10 Absolute Worst Ways WWE Dragged Out Feuds
3. Triple H: B Show Player
Triple H is probably the smartest politicker in an industry built on it. He knows his way around the sort of pithy promo that makes his opponents look like jabronis; he knew exactly who to forge connections with to advance up the card and the floors of Titan Towers; and he knows exactly when to lose.
That's always the defence cited when determining just how destructive Triple H was when wielding a weapon almost as powerful as Hulk Hogan's WCW creative control clause. Hey, Triple H loses all the time, come on guy. He's no Hogan. Hogan ruined Crow Sting!
Triple H referred to Daniel Bryan, with some irony, as a B+ Player. If Steve Austin and The Rock were A+, what did that make him? Moreover, Triple H was fiendishly brilliant at doing jobs on B-level pay-per-views, knowing d*mn well-uh that the big shows remain far more vivid in the mind's eye. Nobody really remembers that Randy Orton captured the WWE Title in a strange six-man tag affair at Backlash '09; only that the ruthless killer was rendered toothless on the Grandest Stage.
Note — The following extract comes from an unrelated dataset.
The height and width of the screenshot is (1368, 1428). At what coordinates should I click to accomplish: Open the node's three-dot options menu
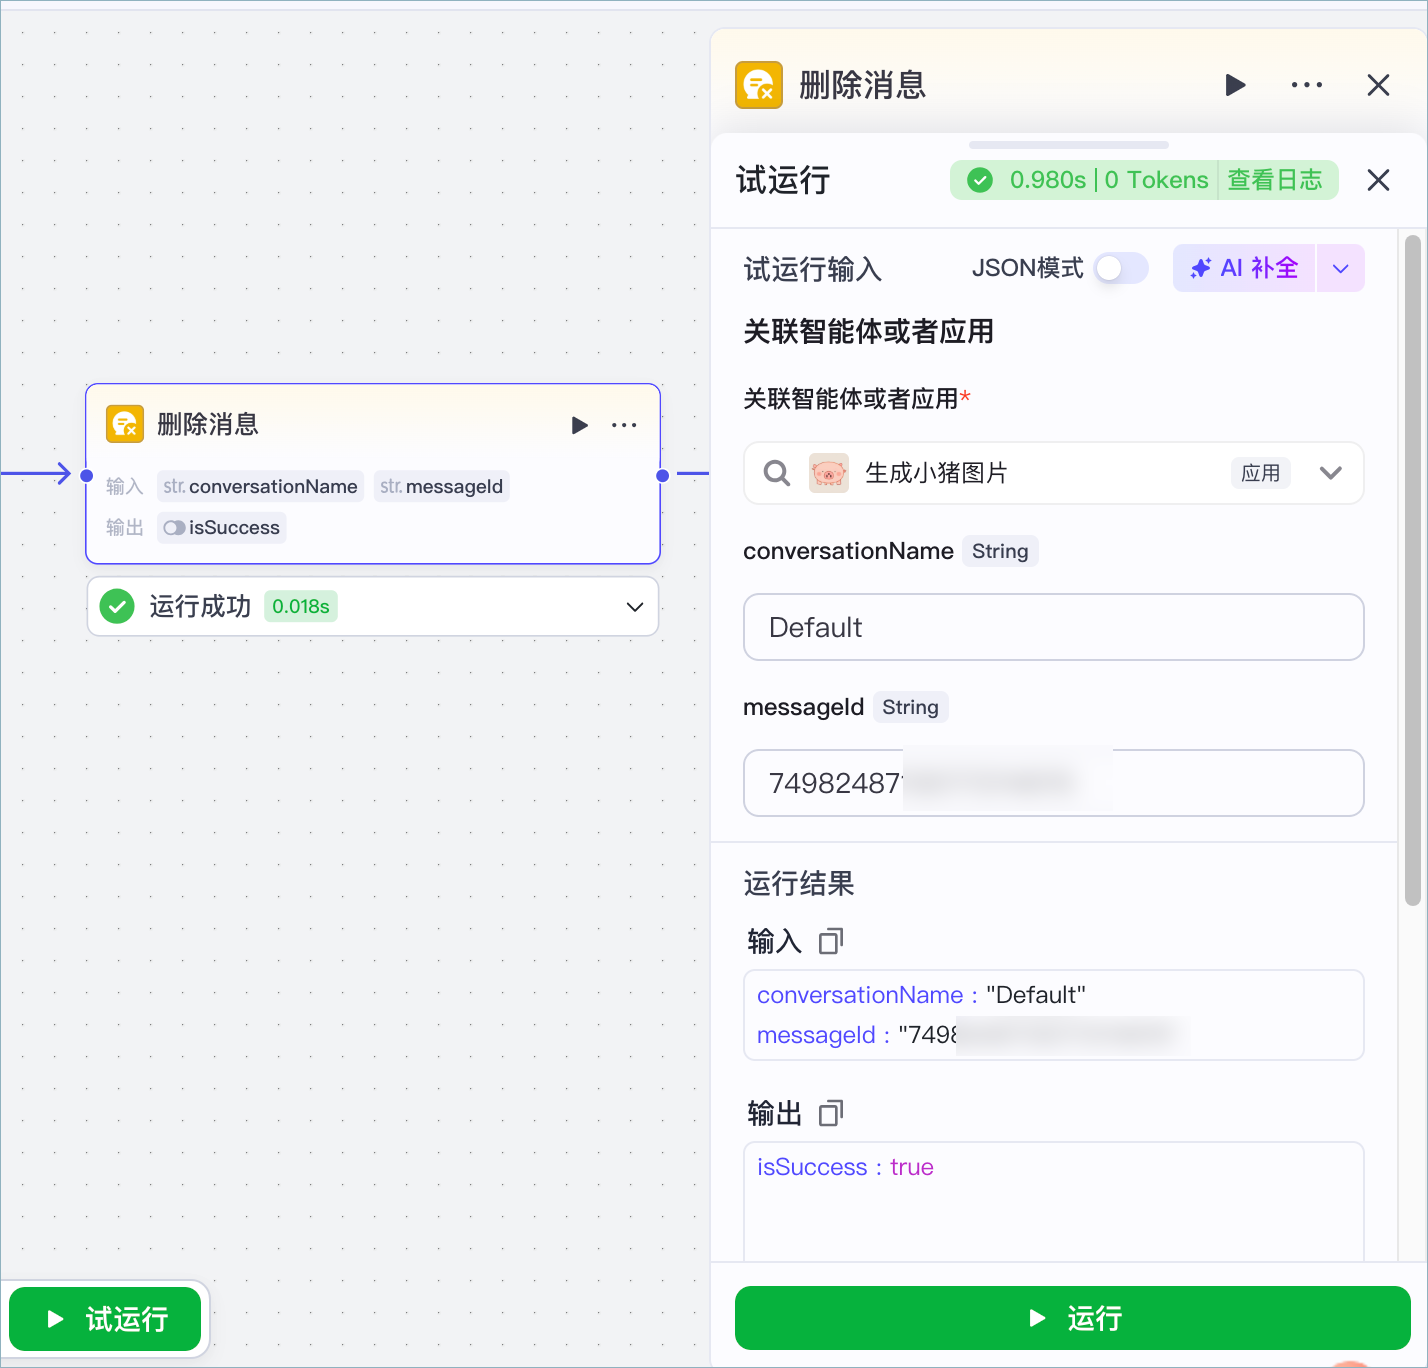624,425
And nobody remembers Goldberg's "triumph" at Unforgiven, in what was more expose than pro wrestling match, but the glorified stoplight that was SummerSlam 2003's Elimination Chamber main event: a stipulation custom-built for Goldberg's rapid-fire destroyer act and the instant rehabilitation of it. No, Goldberg was scammed out of that to pointlessly stumble towards a 15 minute snooze, pitched as something conclusive, that only met the remit ironically. It conclusively proved Goldberg could not acclimatise to a fixed Game.
Triple H also, helpfully, ruined WWE Sting.